Las luces tenues perdieron todo brillo y él se derrumbó.

Comenzó a llorar en silencio, abrazado a sus piernas, porque estaba exhausto. No le agotaba Erin, sino que habría dado todo por quedarse a su lado para siempre, excepto dejar su país y a su familia. Tenía tantas dudas y confusión mental que incluso estaba cuestionándose si de verdad la quería.

Tal vez no estaba seguro de nada. Tal vez no sabía lo que quería, ni lo que creía. Tal vez había tantas áreas de su vida en las que trabajar que ya no tenía claro por dónde iniciar.

Se limpió las mejillas con las mangas de la sudadera negra. Había adelantado su vuelo porque no se quedaría hasta mitades de agosto, no después de la última discusión con Erin. Ella no tenía razón, se repetía a sí mismo, ella era quien debía sincerarse con su familia antes de exigirle a él hacer lo mismo.

Pero en algo Erin había acertado: huía en cuanto se presentaba un problema que se veía incapaz de resolver. Por eso ahora estaba volando de regreso a Halifax. El cuñado de la chica lo había dejado en el aeropuerto, porque Erin se negó a salir de su cuarto y a despedirse de él. Alec fingió que no se moría por verla.

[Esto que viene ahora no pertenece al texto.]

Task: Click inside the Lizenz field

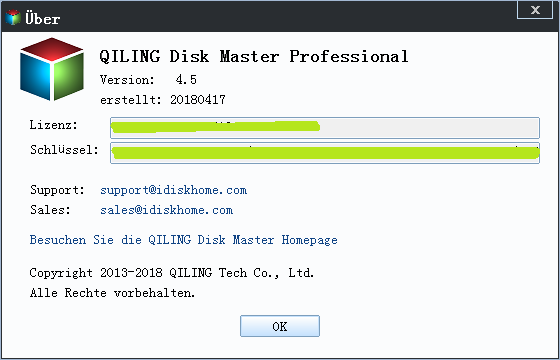Action: click(x=325, y=128)
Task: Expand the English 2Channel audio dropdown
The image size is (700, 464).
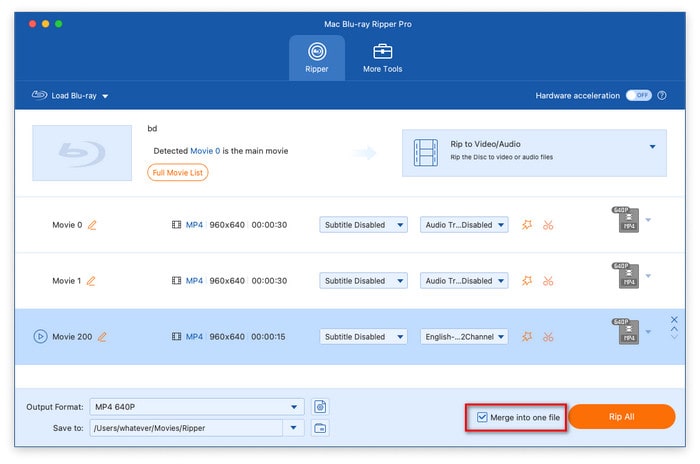Action: point(464,337)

Le dio las gracias a Samiya, que se sorprendió que se fuera un mes antes de lo esperado, y se despidió de los niños y del abuelo de Erin, que le confesó que había esperado que Erin se enamorara de él.

Pero Alec hizo una mueca.

—No soy lo mejor para ella —dijo.

—Eres, más o menos, lo que yo querría para ella.

Y esas palabras taladraron la mente del chico todo el tiempo que estuvo esperando a sacar sus billetes, y mientras atravesaba el control de seguridad y la aduana, y cuando se subió al avión. Fingió estar dormido cuando el pasajero junto a él encontró su asiento.

Se suponía que se quedaría unos días con Kendra en Halifax, pero después de hacer escala en Charlotte nueve horas después, cansado y arrastrando de su mochila deportiva, mientras esperaba a comprar un café italiano, recibió un mensaje en el que su hermano le preguntaba si podía llevarlo a casa en coche.

Y los seis días con los que había creído que contaría de descanso antes de llegar a casa se desvanecieron en un parpadeo.

Dennis, el novio de Kendra, no la acompañaba. Alec atravesó las enormes puertas de cristal del aeropuerto de Halifax y encontró a Kendra esperando en la zona de vuelos internacionales, con unos jeans holgados y una camiseta roja sin espalda, porque las larguísimas ondas de cabello castaño se la cubrían.

Lo acompañó al coche y subió sus mochilas en los asientos traseros, pero en cuando Alec cerró la puerta del auto y se hizo el silencio entre ellos, Kendra le preguntó qué ocurría.

Había notado que no lo miraba a los ojos.

—Si hubieras llegado en la fecha que dijiste, claro que podrías quedarte —replicó Kendra—, pero no esperaba que volvieras tan pronto. Solo ha pasado un mes y medio. ¿Por qué te fuiste?

—Me estresé —murmuró—. No estoy listo para presentársela a mamá y a Ray.

Kendra hizo una mueca. Le preguntó si quería comer algo, pero Alec respondió que había comido en el aeropuerto.